═══ DATASET EXCERPTS ═══

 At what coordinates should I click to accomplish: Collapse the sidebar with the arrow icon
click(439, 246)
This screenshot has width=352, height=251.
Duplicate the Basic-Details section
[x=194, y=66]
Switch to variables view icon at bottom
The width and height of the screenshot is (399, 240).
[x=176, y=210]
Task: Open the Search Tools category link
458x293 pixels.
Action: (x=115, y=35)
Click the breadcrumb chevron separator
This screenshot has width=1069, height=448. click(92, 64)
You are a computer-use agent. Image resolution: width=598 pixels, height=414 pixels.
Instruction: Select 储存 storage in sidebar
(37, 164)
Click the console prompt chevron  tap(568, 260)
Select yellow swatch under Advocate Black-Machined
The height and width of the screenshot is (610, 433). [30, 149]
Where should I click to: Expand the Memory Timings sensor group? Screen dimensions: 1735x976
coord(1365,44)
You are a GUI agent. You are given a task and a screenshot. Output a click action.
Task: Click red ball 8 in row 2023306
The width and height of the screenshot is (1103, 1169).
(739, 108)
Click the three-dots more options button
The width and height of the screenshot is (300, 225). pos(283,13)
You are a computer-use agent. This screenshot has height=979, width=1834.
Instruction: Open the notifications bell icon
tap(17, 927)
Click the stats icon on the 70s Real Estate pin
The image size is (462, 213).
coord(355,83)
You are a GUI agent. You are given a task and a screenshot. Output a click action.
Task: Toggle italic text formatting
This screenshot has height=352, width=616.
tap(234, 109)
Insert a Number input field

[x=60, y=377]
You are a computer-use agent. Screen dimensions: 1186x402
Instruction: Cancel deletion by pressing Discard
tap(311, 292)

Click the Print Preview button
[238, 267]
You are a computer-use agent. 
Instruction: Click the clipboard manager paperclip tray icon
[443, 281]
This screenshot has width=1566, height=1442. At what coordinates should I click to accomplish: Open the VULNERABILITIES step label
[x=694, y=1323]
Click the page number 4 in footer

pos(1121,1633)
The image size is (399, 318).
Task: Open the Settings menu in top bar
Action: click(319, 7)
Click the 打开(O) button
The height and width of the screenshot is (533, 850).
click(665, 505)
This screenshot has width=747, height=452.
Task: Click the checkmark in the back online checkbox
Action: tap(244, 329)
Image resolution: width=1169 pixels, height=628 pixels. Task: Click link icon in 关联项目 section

═══

Convert the records starting at the line containing "Switch to variables view icon at bottom" and ending at the line containing "coord(1365,44)" into a numbered list, dropping any blank lines. Include only those lines.

▶ [EXPECTED ANSWER]:
1. Switch to variables view icon at bottom
2. The width and height of the screenshot is (399, 240).
3. [x=176, y=210]
4. Task: Open the Search Tools category link
5. 458x293 pixels.
6. Action: (x=115, y=35)
7. Click the breadcrumb chevron separator
8. This screenshot has width=1069, height=448. click(92, 64)
9. You are a computer-use agent. Image resolution: width=598 pixels, height=414 pixels.
10. Instruction: Select 储存 storage in sidebar
11. (37, 164)
12. Click the console prompt chevron  tap(568, 260)
13. Select yellow swatch under Advocate Black-Machined
14. The height and width of the screenshot is (610, 433). [30, 149]
15. Where should I click to: Expand the Memory Timings sensor group? Screen dimensions: 1735x976
16. coord(1365,44)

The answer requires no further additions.